Another story from WWII comes to mind. During the Blitz in London, families were commonly roused from bed by air raid sirens. They'd head to the underground and wait there until the all-clear was sounded. A study was undertaken to see how children who'd experienced this fared emotionally.
Some mothers (and it was almost all mothers, since the dads were off fighting), made the process a game. We're camping out! We're hiding from Jerry! Other mothers were themselves a bundle of worry. "We're going to die!" "It's all dreadful!" "Hitler is going to be in London!" Unsurprisingly perhaps, the children of the former group were much better off emotionally than the children of the latter. And both narratives had truth in them.

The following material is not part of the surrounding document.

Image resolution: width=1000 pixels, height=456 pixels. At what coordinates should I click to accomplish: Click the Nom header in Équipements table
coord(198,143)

There are very many dreadful things that go on in the world around us. Terrifying, destabilizing, tragic, painful, heartbreaking. There is something of a siren's song in the narratives that the prophets of doom spin. Extremes of weather, extremes of religious zealotry, extremes of political views, extremes of societal ills. They draw us into something that is bigger than ourselves, but we are quickly overwhelmed by the enormity of the problem.

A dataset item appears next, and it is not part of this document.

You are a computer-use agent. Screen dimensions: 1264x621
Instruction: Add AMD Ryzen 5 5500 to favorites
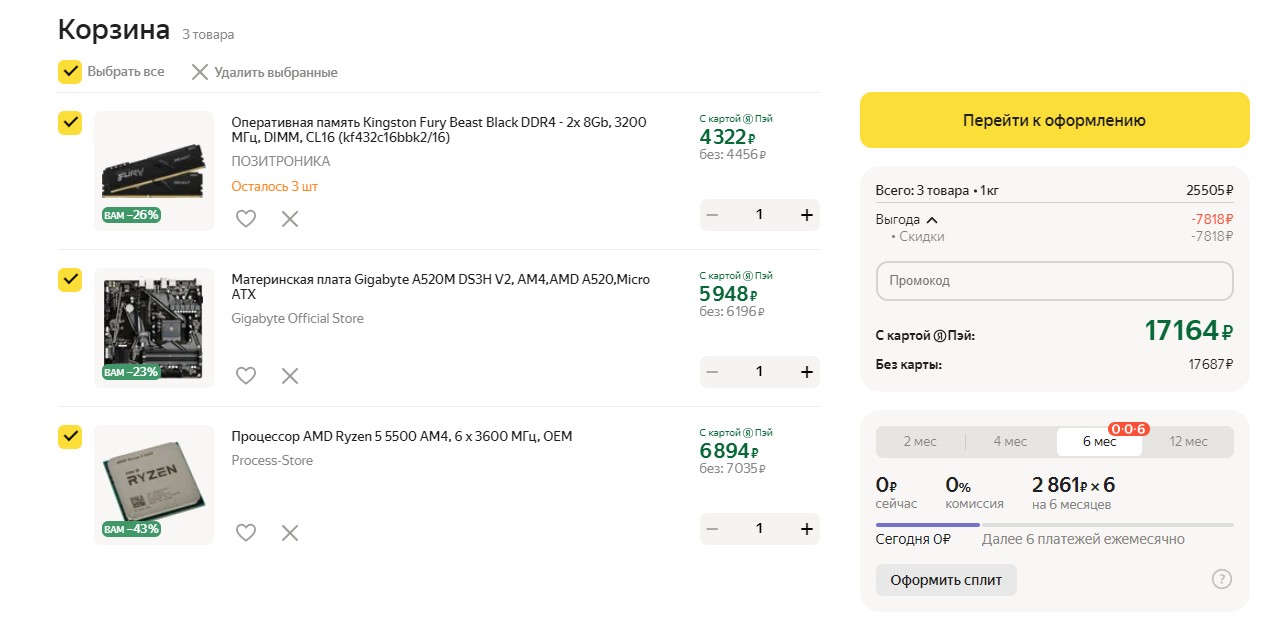click(x=246, y=532)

Like the Los Angeles fire department, perhaps we should have done more to prepare and yet here we are.
For most of us, the impact that we have will be, can be and likely should be local and limited. It is in the small actions of very many of us that the prophecy of Mr. DeBoer's will be unrealized.
Let us give to ourselves, our friends and our children the quenching gift of meaning and purpose to something good and true and lovely. This is not flashy. It won't make us financially well off. It won't make us famous. It is essential and if we don't do it and do something else instead, the consequences may be dire. God bless us everyone.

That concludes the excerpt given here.